Anyway, Numbah One Goon has this dog that he keeps in the truck with him and calls a drug dog, and every time he makes a stop, he takes the dog around the vehicle. Since Numbah One Goon is another of the "I have a badge, I am God!" types, he manages to annoy the crap out of people on a regular basis.

Me being a smartass, (who, me?) when Farmmom told me of the tactics that they're using all over the county, my first thought, and of course the first thing out of my mouth since my mental filter was on vacation that day was:

"Well hell just start carrying a tennis ball in the pickup."

I got confused looks, which is unusual, since I was sitting in a room full of the people who raised me and taught me to think the way I do.

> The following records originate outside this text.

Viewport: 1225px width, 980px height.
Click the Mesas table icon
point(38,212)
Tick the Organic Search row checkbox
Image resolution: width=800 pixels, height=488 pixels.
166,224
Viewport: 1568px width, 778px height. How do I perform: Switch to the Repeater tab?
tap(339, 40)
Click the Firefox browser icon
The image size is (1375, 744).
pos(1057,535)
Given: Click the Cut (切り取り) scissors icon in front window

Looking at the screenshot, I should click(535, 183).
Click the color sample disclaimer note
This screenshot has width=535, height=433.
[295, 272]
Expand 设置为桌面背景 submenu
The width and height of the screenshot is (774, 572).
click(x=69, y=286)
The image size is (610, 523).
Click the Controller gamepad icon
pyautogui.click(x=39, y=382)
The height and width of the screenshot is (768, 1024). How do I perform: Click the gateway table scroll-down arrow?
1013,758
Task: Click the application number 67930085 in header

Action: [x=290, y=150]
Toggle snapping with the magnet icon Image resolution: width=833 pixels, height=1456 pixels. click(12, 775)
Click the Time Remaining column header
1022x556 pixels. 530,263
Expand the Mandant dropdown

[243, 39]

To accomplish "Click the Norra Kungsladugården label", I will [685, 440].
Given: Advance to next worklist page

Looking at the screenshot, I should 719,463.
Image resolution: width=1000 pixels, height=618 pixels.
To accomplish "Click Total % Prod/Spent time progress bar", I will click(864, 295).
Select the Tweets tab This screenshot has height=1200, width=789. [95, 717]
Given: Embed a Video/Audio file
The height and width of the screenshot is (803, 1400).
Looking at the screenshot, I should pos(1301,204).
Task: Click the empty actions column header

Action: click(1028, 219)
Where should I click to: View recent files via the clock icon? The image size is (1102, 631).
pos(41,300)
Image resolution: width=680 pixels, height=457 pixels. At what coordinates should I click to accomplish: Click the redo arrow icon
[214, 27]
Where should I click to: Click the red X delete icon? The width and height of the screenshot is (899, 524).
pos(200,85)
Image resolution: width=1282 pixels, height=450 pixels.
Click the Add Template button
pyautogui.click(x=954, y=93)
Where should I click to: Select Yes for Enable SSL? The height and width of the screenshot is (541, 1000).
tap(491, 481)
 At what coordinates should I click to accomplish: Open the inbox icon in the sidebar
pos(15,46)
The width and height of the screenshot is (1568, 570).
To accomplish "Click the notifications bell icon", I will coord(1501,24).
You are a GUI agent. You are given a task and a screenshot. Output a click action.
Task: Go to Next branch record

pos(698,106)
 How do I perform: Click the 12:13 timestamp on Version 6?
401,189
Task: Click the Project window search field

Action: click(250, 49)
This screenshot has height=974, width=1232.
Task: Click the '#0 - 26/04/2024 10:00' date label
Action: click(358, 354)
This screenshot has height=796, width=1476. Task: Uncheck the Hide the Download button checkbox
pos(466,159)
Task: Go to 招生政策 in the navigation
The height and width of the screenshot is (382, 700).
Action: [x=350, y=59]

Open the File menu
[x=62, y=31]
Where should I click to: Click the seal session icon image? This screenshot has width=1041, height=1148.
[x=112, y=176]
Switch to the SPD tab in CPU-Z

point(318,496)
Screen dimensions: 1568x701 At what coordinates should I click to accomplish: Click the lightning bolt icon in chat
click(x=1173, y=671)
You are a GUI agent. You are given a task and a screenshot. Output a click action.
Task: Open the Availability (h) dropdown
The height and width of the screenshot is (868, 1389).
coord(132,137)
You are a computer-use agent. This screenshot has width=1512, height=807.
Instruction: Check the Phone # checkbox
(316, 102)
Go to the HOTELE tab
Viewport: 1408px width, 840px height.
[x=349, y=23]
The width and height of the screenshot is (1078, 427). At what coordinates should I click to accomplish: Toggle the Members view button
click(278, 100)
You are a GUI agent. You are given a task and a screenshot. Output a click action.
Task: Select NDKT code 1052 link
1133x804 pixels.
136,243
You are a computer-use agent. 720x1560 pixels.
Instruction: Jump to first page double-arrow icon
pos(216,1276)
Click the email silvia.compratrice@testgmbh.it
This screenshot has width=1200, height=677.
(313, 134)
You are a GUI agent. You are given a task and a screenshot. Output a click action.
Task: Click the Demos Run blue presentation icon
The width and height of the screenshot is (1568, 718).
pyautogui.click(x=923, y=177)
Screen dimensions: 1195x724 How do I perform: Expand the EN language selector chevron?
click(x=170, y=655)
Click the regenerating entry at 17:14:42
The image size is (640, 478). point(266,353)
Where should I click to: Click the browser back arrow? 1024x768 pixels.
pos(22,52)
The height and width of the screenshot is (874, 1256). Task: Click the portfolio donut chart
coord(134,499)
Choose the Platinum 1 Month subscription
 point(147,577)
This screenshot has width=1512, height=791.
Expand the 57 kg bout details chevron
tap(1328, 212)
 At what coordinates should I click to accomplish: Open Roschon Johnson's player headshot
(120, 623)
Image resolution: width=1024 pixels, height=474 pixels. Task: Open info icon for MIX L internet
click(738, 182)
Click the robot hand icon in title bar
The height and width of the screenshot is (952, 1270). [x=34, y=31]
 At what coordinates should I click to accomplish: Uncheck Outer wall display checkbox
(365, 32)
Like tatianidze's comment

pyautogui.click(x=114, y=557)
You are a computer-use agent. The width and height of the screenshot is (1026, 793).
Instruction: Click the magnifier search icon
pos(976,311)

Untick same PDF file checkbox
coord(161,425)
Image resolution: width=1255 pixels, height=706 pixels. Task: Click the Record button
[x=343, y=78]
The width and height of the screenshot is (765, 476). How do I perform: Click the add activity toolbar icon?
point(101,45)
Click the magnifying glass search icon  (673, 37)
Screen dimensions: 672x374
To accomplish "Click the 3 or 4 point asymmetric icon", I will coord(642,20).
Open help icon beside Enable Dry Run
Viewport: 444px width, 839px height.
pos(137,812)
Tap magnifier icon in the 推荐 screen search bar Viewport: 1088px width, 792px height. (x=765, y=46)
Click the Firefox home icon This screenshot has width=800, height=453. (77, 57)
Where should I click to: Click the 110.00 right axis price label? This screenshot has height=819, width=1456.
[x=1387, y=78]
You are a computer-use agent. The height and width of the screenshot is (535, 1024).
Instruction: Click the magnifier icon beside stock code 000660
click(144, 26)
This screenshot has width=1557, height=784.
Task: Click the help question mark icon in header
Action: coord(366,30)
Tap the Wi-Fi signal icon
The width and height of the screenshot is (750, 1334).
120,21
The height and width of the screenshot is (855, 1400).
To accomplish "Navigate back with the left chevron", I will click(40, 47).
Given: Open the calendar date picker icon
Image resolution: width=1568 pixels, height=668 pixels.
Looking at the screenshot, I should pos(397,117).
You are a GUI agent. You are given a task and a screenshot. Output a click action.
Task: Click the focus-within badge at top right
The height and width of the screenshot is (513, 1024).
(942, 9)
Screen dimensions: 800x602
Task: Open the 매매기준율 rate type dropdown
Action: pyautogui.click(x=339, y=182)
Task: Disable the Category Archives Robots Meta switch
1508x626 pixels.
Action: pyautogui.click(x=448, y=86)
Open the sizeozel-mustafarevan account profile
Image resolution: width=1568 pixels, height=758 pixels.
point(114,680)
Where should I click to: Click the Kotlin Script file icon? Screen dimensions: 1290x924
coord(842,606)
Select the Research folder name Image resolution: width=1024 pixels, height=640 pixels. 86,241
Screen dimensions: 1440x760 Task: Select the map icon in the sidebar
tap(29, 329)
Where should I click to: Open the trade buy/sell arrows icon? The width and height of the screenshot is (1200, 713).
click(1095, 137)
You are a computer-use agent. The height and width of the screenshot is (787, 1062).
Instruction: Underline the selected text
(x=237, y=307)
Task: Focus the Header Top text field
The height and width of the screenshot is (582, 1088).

Usually at least Farmmom can hear the distant whistle of my freight train of thought, but this time she was blank.

"The next time Numbah One Goon stops you, as soon as he unloads the dog and starts up to the truck, just pitch the tennis ball out the window and watch the show."

After we cleaned up the puddles on the floor, the bag of a dozen tennis balls was duly dug out of the closet where it lives out of the sight of my pup. If she can see that we have more balls for fetch, she'll pop them right and left. If she can't, she takes care of her toys, but she still destroys them with enough regularity that we buy them by the dozen.

I think I might have created a monster, because when I left, Farmmom was trying to figure out who she was going to give tennis balls to, and who she was going to encourage to buy their own.